La programmation, aussi, tendait peu au clivage et avait de quoi flatter toutes les cinéphilies. Les rétrospectives mettaient à l’honneur deux cinéastes ayant représenté la parfaite osmose d’un désir d’art et d’une exigence d’accès, Bertrand Blier et Dino Risi (celui-ci présenté par un Jean-Baptiste Thoret tout en générosité). En marge de ces monuments, une sélection consacrée au secret rassemblait nombre de films pouvant prétendre au même équilibre difficile entre la largesse du public conquis et la hauteur des sommets esthétiques atteints. Rares sont les occasions où l’on peut ainsi user du terme de « populaire » sans s’égarer sur les sentiers perdus du poujadisme. Car « cinéma populaire » est devenu le nom d’un rejet quand il fut autrefois un simple pléonasme, sinon l’appellation d’un juste désir. Ses zélateurs, aujourd’hui, s’en servent comme d’un épouvantail pour vilipender les forteresses assiégées d’un cinéma que son indépendance toujours plus précaire ghettoïse à l’excès ; ils orchestrent ainsi le sinistre duel entre un cinéma argenté et un cinéma famélique, l’un ayant la faveur de masses invisibles et l’autre celle d’élites accusées d’arrogance. Résultat : « populaire » ne désigne plus qu’une catégorie économique, un indice statistique. Autrefois, pourtant, ce fut une étiquette esthétique désignant l’heureux mariage d’une virtuosité visuelle et d’une fable tablant sur le commun, bref, une matrice de l’universel. En appeler à cet adjectif ne renvoyait pas à une scission sociale, mais à un œcuménisme esthétique. Angers, justement, nous replongeait ainsi dans le temps d’avant le divorce.

Consigne A – D'après l'extrait sur le cinéma populaire, quels cinéastes les rétrospectives mettaient-elles à l'honneur ?
Consigne B – Poursuivez l'extrait sur le cinéma populaire après sa dernière phrase.

Liste –
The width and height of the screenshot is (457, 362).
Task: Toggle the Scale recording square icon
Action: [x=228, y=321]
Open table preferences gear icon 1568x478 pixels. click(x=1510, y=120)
* * *
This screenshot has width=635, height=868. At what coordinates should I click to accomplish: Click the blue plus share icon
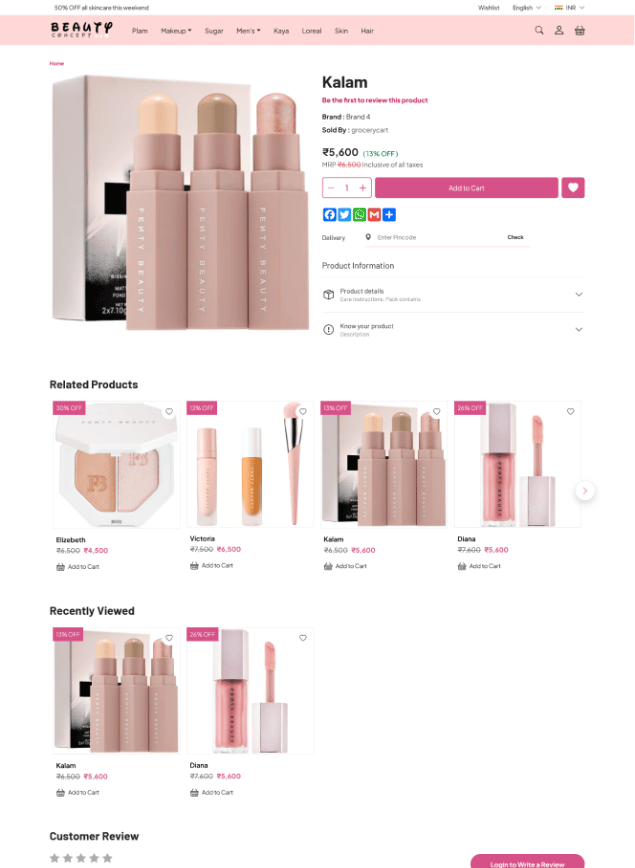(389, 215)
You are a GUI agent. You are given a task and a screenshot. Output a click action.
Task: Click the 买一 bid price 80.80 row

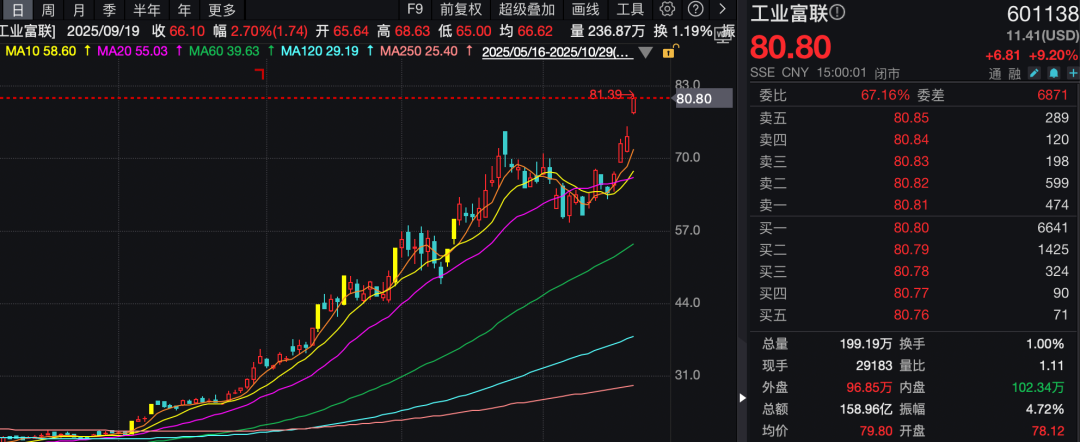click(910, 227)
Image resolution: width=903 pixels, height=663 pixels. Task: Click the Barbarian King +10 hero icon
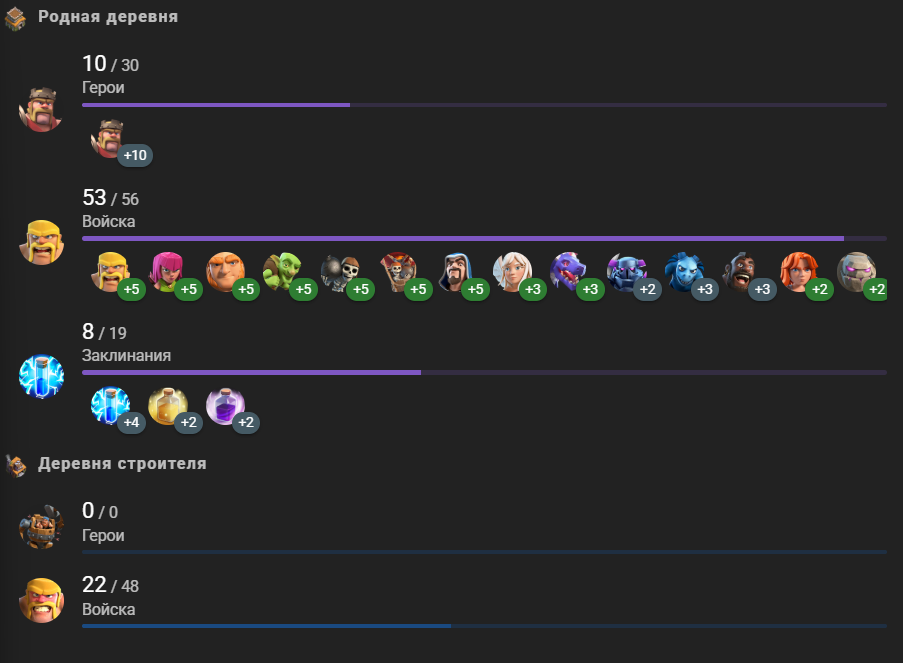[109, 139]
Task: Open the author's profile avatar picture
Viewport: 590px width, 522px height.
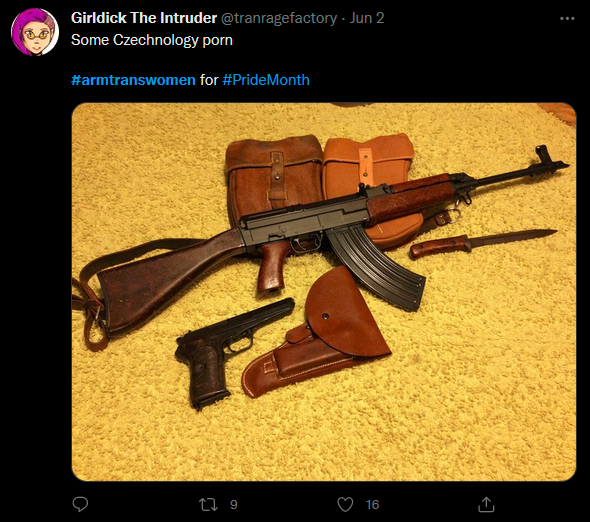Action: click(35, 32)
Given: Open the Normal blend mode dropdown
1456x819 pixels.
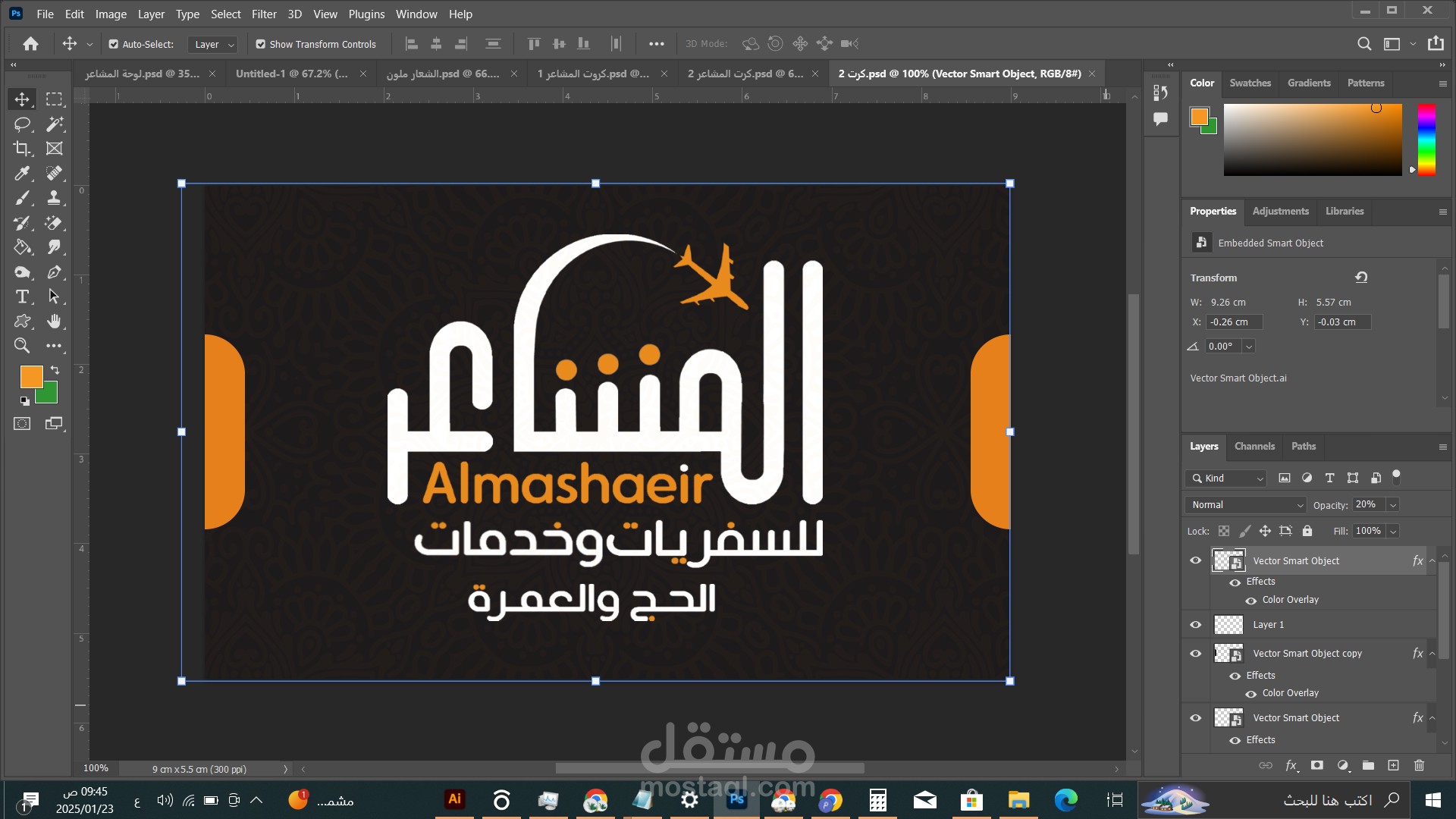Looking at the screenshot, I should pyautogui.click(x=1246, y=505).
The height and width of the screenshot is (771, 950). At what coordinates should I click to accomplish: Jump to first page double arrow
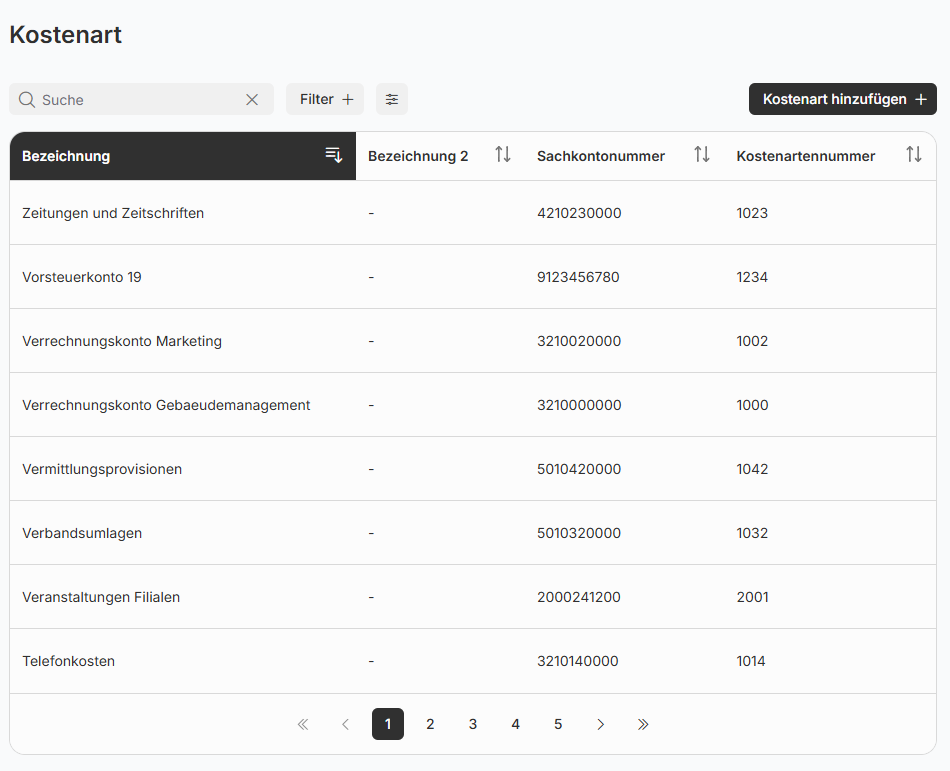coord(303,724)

Réponse attendue A – Bertrand Blier et Dino Risi.

Réponse attendue B –
Les Anciens n’avaient pas seuls le privilège du nombre, et, chose plus inattendue, les projections de films contemporains n’ont pas désempli. Pour rappel, Angers s’est fait pour spécialité les premières fois : premiers courts ou longs, coups d’essai qui parfois virent au coup de maître. Ce qui bouleverse le cheminement habituel du festivalier. Celui-ci n’a plus, pour se repérer, l’éclat des noms illustres vers lesquels il accourt d’instinct. Dans ce maquis d’inconnus, il ne peut se remettre, en terme d’orientation, qu’aux hasards de la Fortune. Celle-ci n’est pas toujours heureuse, et les longs présentés, s’ils étaient d’une facture impeccable, n’ont pas été le lieu des principales révélations. Ce fut plutôt côté court qu’on vit de quoi satisfaire nos désirs. Le nombre était au rendez-vous là aussi, entre les courts européens, les courts français et les films d’école – assez pour apprécier tout un éventail de possibles.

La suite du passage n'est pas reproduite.